Top of Extract
We could see people as forms of expression of a great Artist, expressions that yearn to be seen, read and heard.”

For more about Martin Schleske go to:


A friend, Rob Parsons, is about to publish (Hodder) a book called Wisdom House. Here is an excerpt that bears on this conversation:

It isn’t just seeming physical disadvantages that can turn into a strength, but life experiences too – even ones that others would naturally run from. Some years ago, a friend of mine attended a lecture on stem cell research in Oxford given by a world famous geneticist. During the question time, the scientist was asked whether, in the future, it would be possible to clone Beethoven. His answer was a brilliant ‘yes’ and ‘no’. ‘Yes’ if you could extract the DNA from the bones in his coffin –you could create a human being who would be an identical twin of Beethoven. ‘Yes,’ you could probably teach the ‘twin’ to play the piano to a reasonably high level.  But ‘no’, because Beethoven’s father, who was also his music tutor, was a violent alcoholic. The young Beethoven was very close to his mother who died when he was a teenager, and he became responsible for raising his two brothers as his father lapsed deeper into his alcoholism. He lost his first and only true love, he lived in poverty weighed down with debts, he suffered from manic-depression and, like his father, turned to alcohol. Then, just as Beethoven began to have some interest in his compositions, he began to lose his hearing.

The culmination of all these experiences – the tumultuous feelings of rage, love, despair, passion - were poured into his most famously pounding six symphonies (Numbers Three to Eight) which are what we now revere as ‘classic’ Beethoven. More accomplished musicians may now play or conduct his works, but they can never capture his greatness because that quality was born out of his expression of his own life experience, of being true to himself. 


And finally, from George MacDonald, writing in 1868:

The Scene: Robert Falconer’s “righteous” grandmother had burned his fiddle, the one that had been his father’s and grandfather’s, lest it also lead Robert astray….. 

“But though the loss of Miss St. John and the piano was the last blow, his sorrow did not rest there, but returned to brood over his bonny lady. She was scattered to the winds. Would any of her ashes ever rise in the corn, and moan in the ripening wind of autumn? Might not some atoms of the bonny leddy creep into the pines on the hill, whose ’soft and soul-like sounds’ had taught him to play the Flowers of the Forest on those strings which, like the nerves of an amputated limb, yet thrilled through his being? Or might not some particle find its way by winds and waters to sycamore forest of Italy, there creep up through the channels of its life to some finely-rounded curve of noble tree, on the side that ever looks sunwards, and be chosen once again by the violin-hunter, to be wrought into a new and fame-gathering-instrument?
Bottom of Extract
Top of Record excerpts
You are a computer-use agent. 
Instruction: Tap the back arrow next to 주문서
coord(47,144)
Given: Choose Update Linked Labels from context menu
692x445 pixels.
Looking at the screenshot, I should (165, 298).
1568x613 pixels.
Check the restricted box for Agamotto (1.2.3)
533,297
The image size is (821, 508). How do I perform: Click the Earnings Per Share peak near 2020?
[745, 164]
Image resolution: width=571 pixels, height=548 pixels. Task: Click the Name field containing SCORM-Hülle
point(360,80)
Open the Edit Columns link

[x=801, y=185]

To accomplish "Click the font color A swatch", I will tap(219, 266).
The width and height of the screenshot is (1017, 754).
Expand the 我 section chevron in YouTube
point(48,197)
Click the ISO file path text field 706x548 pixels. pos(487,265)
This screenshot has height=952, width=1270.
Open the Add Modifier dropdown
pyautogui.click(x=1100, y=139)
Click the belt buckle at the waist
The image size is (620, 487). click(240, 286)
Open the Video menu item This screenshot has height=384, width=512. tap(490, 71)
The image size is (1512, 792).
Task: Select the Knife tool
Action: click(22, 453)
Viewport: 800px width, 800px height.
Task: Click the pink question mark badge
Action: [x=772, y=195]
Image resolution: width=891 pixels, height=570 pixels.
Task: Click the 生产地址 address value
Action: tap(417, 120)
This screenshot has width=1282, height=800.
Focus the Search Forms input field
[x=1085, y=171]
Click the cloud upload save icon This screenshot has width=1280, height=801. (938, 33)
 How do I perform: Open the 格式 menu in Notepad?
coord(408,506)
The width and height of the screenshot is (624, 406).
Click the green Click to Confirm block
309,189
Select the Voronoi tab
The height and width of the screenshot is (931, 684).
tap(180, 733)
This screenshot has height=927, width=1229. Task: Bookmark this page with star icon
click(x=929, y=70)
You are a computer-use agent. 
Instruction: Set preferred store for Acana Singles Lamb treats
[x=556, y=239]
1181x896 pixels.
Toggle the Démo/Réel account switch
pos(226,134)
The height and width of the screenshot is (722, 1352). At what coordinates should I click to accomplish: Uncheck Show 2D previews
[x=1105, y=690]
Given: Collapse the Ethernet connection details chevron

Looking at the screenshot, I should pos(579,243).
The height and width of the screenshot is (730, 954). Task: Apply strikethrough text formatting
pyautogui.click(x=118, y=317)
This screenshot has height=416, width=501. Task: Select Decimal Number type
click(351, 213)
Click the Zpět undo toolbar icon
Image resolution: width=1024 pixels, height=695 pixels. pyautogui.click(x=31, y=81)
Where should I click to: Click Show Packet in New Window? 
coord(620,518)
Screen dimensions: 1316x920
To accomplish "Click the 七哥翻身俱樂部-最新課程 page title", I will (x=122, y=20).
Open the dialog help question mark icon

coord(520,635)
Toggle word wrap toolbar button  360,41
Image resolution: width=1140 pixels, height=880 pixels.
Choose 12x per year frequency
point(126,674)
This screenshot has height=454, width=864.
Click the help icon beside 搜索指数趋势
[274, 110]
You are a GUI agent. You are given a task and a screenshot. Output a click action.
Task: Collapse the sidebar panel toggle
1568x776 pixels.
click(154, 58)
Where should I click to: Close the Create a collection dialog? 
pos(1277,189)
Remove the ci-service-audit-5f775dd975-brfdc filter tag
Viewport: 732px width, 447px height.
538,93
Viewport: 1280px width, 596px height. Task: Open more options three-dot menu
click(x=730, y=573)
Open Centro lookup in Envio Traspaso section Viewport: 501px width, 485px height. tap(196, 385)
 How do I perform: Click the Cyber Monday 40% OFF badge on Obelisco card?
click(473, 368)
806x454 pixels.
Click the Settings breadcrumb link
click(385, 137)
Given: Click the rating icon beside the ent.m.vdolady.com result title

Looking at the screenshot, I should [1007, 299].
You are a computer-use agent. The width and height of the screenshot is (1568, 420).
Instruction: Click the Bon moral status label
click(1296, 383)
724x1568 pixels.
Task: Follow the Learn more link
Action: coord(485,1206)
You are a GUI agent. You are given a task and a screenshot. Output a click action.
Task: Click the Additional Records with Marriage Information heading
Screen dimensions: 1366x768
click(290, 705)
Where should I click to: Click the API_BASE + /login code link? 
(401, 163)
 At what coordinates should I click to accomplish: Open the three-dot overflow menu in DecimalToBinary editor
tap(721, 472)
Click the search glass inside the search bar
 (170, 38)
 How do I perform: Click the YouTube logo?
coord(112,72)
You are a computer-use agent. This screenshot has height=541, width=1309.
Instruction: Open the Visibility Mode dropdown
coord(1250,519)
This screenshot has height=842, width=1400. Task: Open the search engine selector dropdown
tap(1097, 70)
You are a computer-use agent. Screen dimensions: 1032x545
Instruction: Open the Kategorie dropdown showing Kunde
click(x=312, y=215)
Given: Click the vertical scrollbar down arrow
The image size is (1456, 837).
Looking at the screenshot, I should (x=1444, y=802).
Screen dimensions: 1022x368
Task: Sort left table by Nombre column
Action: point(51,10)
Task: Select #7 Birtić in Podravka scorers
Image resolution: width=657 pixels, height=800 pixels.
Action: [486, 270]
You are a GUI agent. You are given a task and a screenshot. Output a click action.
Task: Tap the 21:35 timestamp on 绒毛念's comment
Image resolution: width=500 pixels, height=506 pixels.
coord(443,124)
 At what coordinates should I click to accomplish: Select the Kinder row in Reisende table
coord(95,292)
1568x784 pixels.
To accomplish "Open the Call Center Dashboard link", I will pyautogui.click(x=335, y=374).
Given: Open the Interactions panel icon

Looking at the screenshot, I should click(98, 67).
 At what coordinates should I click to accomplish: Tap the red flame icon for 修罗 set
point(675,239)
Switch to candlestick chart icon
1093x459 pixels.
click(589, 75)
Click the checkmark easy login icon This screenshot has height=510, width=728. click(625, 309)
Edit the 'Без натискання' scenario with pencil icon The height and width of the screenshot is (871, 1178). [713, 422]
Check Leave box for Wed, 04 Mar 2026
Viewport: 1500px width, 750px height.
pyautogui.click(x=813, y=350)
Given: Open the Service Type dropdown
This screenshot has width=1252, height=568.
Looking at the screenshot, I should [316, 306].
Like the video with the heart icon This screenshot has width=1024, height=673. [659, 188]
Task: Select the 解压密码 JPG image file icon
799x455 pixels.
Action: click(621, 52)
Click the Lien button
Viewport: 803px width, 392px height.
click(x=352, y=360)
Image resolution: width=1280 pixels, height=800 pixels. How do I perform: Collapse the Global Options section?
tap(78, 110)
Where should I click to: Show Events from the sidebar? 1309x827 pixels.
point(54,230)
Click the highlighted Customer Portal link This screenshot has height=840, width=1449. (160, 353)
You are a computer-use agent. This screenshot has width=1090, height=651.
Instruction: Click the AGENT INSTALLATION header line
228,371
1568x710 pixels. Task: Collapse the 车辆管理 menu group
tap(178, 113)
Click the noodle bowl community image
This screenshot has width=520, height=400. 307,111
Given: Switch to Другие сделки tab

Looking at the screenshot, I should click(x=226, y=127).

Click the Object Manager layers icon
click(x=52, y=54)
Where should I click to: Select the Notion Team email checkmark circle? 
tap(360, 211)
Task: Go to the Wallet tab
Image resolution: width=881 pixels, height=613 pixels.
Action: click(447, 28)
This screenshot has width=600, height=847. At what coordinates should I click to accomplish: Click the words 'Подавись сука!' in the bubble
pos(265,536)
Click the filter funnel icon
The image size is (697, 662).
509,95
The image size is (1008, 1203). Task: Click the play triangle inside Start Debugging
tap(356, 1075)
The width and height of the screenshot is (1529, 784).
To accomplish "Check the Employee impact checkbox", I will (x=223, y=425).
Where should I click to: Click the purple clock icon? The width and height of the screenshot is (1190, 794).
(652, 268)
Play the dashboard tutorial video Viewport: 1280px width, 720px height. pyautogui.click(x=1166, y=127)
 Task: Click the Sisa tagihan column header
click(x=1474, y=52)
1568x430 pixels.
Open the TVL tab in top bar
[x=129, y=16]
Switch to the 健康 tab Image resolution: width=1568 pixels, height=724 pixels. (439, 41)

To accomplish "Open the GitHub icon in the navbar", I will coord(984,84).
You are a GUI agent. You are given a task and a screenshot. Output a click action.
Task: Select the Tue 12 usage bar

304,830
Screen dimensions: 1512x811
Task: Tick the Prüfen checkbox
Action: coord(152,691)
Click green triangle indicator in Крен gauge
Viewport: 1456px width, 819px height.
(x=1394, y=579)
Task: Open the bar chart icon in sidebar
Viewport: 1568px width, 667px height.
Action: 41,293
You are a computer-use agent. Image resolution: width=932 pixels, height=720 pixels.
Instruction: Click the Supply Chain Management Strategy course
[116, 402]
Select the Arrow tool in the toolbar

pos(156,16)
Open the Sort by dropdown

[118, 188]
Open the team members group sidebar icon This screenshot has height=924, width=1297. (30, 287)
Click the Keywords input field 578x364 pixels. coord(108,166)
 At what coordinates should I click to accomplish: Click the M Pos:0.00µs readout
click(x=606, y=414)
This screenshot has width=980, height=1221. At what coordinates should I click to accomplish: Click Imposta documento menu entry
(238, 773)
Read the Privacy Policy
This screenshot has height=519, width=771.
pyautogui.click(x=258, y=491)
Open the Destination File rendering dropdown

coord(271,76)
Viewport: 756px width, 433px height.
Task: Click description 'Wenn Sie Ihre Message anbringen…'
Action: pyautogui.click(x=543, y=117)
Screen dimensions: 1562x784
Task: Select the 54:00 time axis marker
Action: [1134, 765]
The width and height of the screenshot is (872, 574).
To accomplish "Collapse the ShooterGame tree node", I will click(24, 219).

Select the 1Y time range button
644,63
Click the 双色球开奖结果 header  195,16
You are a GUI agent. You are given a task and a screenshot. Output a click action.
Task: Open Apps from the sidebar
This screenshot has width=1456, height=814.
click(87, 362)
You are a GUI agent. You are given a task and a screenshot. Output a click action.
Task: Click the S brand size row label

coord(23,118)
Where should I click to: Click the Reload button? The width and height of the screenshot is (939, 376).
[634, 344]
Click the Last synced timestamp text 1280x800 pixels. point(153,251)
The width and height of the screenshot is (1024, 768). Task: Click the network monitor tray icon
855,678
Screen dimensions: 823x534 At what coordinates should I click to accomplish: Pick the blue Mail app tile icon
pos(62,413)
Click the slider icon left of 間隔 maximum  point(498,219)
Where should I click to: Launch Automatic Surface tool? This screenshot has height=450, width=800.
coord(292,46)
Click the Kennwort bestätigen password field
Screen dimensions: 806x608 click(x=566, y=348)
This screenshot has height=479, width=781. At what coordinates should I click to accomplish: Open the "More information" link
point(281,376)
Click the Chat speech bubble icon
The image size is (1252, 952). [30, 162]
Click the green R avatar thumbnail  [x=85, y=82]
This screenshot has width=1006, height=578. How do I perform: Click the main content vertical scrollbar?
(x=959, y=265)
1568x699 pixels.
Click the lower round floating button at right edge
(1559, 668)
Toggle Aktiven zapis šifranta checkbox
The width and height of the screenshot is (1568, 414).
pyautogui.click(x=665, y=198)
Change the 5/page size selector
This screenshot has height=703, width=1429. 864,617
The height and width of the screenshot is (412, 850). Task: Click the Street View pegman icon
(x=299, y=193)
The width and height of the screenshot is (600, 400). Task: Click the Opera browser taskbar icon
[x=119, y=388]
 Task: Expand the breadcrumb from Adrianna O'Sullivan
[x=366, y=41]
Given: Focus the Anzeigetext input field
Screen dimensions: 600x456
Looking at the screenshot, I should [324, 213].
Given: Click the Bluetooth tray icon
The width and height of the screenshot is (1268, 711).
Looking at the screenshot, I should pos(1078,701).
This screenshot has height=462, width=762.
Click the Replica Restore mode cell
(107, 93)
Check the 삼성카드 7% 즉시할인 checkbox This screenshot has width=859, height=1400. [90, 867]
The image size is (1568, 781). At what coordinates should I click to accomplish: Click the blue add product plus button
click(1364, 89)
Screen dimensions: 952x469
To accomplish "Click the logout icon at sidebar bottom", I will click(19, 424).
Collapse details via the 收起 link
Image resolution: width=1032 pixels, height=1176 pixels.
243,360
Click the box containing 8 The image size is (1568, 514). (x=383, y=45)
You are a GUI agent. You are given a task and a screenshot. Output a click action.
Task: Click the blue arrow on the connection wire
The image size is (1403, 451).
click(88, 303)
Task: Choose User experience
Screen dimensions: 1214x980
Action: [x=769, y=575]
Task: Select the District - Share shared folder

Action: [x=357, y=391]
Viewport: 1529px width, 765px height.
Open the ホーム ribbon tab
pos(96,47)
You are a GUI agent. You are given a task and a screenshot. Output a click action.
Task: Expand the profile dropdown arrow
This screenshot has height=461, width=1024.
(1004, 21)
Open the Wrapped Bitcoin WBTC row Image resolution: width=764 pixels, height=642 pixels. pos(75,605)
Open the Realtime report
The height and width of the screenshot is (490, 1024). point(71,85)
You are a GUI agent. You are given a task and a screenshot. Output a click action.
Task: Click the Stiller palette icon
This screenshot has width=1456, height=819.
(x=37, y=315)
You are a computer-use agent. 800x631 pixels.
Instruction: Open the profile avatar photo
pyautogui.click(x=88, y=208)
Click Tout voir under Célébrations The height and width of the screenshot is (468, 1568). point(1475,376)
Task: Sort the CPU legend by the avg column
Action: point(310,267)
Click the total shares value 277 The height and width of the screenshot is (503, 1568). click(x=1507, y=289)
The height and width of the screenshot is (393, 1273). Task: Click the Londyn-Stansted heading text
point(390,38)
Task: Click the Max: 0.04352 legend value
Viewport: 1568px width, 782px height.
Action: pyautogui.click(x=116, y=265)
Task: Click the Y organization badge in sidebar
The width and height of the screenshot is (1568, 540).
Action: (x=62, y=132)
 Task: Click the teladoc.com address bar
Bottom of Record excerpts
Task set ->
1. According to the text, who was Beethoven's music tutor?
2. From the text, output the passage that begins at the words "And finally, from" and stops after the words "lead Robert astray…..".

Answers below ->
1. His father, who was a violent alcoholic.

2.
And finally, from George MacDonald, writing in 1868:

The Scene: Robert Falconer’s “righteous” grandmother had burned his fiddle, the one that had been his father’s and grandfather’s, lest it also lead Robert astray…..